RE: Transition to a revised Technical Report Development Process [W3Process-ISSUE-39, W3Process-ACTION-10, proposal]

David raises a point that I don't recall the AB thinking very hard about:  People OUTSIDE the WGs need clear guidance about when to seriously review drafts.  We've tended to think that since WGs operate in public, the people outside the WG who care about a spec can read it,so they will read it as it evolves.  David reminds us that the noise level is so high unless one follows closely, it's not clear when it's REALLY ready for a wide review round.

What we did consider are a couple of points:
- The LC and CR signals in the current process tend to happen these days after specs are widely implemented and what might sound like constructive suggestions (e.g., "the names aren't very intuitive") are made too late to be helpful.
- The spirit of all these proposed reforms is to allow WGs and their chairs to make context-appropriate decisions about when and how to do things like ask for wide review.  Likewise the process forces seemingly arbitrary transitions back to WD and then forward to LC or CR, and those transitions aren't necessarily useful signals to non-WG members.  I think we understand that this does put more of a responsibility on chairs, but hopefully more freedom for them to customize and optimize the workings of a group to meet its real constraints rather than having them dictated by the One True Process.



________________________________________
From: David Singer <singer@apple.com>
Sent: Wednesday, November 06, 2013 9:58 PM
To: Charles McCathie Nevile
Cc: Jeff Jaffe; Michael Champion (MS OPEN TECH); Stephen Zilles; Ralph Swick; Advisory Board; W3C Process Community Group
Subject: Re: Transition to a revised Technical Report Development Process [W3Process-ISSUE-39,  W3Process-ACTION-10, proposal]

On Nov 5, 2013, at 19:54 , Charles McCathie Nevile <chaals@yandex-team.ru> wrote:

> On Tue, 05 Nov 2013 11:27:08 +0100, David Singer <singer@apple.com> wrote:
>
>>
>> On Nov 5, 2013, at 16:28 , Charles McCathie Nevile <chaals@yandex-team.ru> wrote:
>>
>>>> That's fine.  Just give people a name they can use (a consistent name) if they wish.
>>>
>>> How about "getting ready for LCCR"?
>>
>> a name for the *document* that they believe is their candidate.
>
> "Proposed Last Call draft"? "Editor's draft proposal for CR"? "The draft before the draft that will be proposed as CR"? "Working Draft that seems to resolve all known open issues but needs a linkcheck before we propose it for CR"?
>
> I'm unclear why a working draft needs a particular name, and sceptical that adding such names to the process is helpful.

Because there are bewildering numbers of WDs from groups, most of them unreadable or not really ready for comment.  Something that says "ok guys. this might be half-readable" is a Nice Sign.

"Draft Proposal" or "Proposed Draft" would be fine, for example.


>
> The status section is there to clarify exactly where a document is up to, when it is between the clearly defined stages.

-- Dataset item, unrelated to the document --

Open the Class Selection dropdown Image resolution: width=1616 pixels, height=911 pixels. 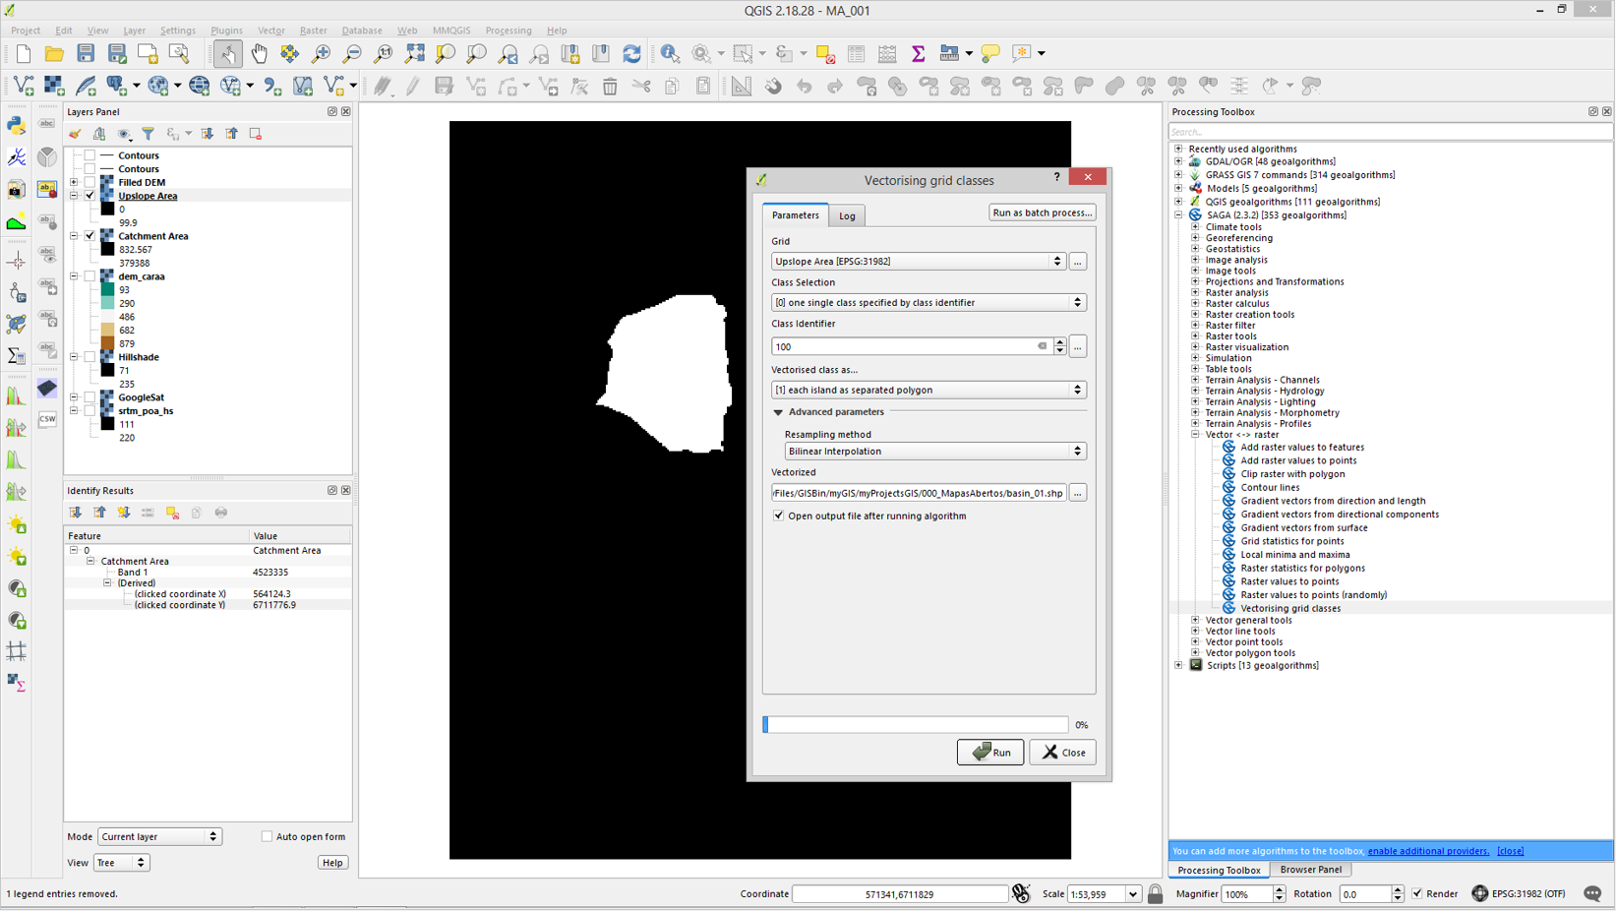[x=928, y=303]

And Working Groups are meant to be freer to determine how they want to handle the progression. Against that, I'd rather not define lots of stage names.

I think this is likely to leave us all in a bewildering variety of practices, and very hard to notice what's going on.  I want those notices from the W3C that such-and-such a group is asking for wider review, please.

>
> If there are clear requests based on multiple groups doing the same thing I think we should reconsider this question. I haven't seen that to date.

It's not INSIDE the groups that this is a problem.  It is for the Rest of Us.

>
> cheers
>
> chaals
>
> --
> Charles McCathie Nevile - Consultant (web standards) CTO Office, Yandex
>      chaals@yandex-team.ru         Find more at http://yandex.com

David Singer
Multimedia and Software Standards, Apple Inc.